* **TASK OBJECTIVE**: So that the copy matches the original, retype each line of the material below exactly.

========================================

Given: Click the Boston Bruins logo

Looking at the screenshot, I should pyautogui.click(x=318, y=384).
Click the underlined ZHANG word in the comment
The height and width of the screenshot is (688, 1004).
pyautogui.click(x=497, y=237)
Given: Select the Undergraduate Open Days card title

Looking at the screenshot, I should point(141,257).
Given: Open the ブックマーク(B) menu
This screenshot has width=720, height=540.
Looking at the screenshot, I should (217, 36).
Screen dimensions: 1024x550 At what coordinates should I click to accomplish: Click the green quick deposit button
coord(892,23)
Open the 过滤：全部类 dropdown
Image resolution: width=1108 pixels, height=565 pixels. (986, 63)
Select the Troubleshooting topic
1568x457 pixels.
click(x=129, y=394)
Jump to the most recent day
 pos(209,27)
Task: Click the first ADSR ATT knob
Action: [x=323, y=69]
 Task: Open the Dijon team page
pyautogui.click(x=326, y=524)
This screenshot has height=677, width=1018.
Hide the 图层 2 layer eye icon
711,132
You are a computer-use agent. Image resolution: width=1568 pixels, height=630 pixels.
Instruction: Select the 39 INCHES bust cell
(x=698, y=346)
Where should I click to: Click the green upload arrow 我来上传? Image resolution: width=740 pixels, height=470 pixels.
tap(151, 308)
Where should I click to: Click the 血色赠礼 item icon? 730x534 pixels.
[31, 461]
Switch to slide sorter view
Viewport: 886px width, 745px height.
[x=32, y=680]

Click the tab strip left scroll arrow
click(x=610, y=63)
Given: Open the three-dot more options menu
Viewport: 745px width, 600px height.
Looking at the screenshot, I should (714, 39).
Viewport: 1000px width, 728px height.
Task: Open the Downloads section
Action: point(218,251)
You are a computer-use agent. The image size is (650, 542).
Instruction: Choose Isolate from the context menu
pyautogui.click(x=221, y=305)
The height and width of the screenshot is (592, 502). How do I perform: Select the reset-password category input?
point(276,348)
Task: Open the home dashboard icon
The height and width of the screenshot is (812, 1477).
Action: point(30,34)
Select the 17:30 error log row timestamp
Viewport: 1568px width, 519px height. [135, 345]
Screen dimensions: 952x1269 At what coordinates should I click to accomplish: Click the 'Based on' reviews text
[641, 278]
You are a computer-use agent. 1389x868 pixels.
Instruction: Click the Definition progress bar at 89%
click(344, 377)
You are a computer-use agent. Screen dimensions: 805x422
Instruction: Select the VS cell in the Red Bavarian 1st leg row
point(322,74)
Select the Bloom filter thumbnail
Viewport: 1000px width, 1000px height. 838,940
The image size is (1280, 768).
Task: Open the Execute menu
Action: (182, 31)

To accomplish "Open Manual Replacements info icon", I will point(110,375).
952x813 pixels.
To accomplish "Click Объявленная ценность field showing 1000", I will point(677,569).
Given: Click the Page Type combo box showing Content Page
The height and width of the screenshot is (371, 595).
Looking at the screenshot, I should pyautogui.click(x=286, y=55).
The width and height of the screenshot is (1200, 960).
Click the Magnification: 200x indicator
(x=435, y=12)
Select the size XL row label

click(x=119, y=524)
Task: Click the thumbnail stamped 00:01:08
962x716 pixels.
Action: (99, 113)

========================================

* **EXERCISE ANSWER**:
Given: Click the Boston Bruins logo

Looking at the screenshot, I should pyautogui.click(x=318, y=384).
Click the underlined ZHANG word in the comment
The height and width of the screenshot is (688, 1004).
pyautogui.click(x=497, y=237)
Given: Select the Undergraduate Open Days card title

Looking at the screenshot, I should point(141,257).
Given: Open the ブックマーク(B) menu
This screenshot has width=720, height=540.
Looking at the screenshot, I should (217, 36).
Screen dimensions: 1024x550 At what coordinates should I click to accomplish: Click the green quick deposit button
coord(892,23)
Open the 过滤：全部类 dropdown
Image resolution: width=1108 pixels, height=565 pixels. (986, 63)
Select the Troubleshooting topic
1568x457 pixels.
click(x=129, y=394)
Jump to the most recent day
 pos(209,27)
Task: Click the first ADSR ATT knob
Action: [x=323, y=69]
 Task: Open the Dijon team page
pyautogui.click(x=326, y=524)
This screenshot has height=677, width=1018.
Hide the 图层 2 layer eye icon
711,132
You are a computer-use agent. Image resolution: width=1568 pixels, height=630 pixels.
Instruction: Select the 39 INCHES bust cell
(x=698, y=346)
Where should I click to: Click the green upload arrow 我来上传? Image resolution: width=740 pixels, height=470 pixels.
tap(151, 308)
Where should I click to: Click the 血色赠礼 item icon? 730x534 pixels.
[31, 461]
Switch to slide sorter view
Viewport: 886px width, 745px height.
[x=32, y=680]

Click the tab strip left scroll arrow
click(x=610, y=63)
Given: Open the three-dot more options menu
Viewport: 745px width, 600px height.
Looking at the screenshot, I should (714, 39).
Viewport: 1000px width, 728px height.
Task: Open the Downloads section
Action: point(218,251)
You are a computer-use agent. The image size is (650, 542).
Instruction: Choose Isolate from the context menu
pyautogui.click(x=221, y=305)
The height and width of the screenshot is (592, 502). How do I perform: Select the reset-password category input?
point(276,348)
Task: Open the home dashboard icon
The height and width of the screenshot is (812, 1477).
Action: point(30,34)
Select the 17:30 error log row timestamp
Viewport: 1568px width, 519px height. [135, 345]
Screen dimensions: 952x1269 At what coordinates should I click to accomplish: Click the 'Based on' reviews text
[641, 278]
You are a computer-use agent. 1389x868 pixels.
Instruction: Click the Definition progress bar at 89%
click(344, 377)
You are a computer-use agent. Screen dimensions: 805x422
Instruction: Select the VS cell in the Red Bavarian 1st leg row
point(322,74)
Select the Bloom filter thumbnail
Viewport: 1000px width, 1000px height. 838,940
The image size is (1280, 768).
Task: Open the Execute menu
Action: (182, 31)

To accomplish "Open Manual Replacements info icon", I will point(110,375).
952x813 pixels.
To accomplish "Click Объявленная ценность field showing 1000", I will point(677,569).
Given: Click the Page Type combo box showing Content Page
The height and width of the screenshot is (371, 595).
Looking at the screenshot, I should pyautogui.click(x=286, y=55).
The width and height of the screenshot is (1200, 960).
Click the Magnification: 200x indicator
(x=435, y=12)
Select the size XL row label

click(x=119, y=524)
Task: Click the thumbnail stamped 00:01:08
962x716 pixels.
Action: (99, 113)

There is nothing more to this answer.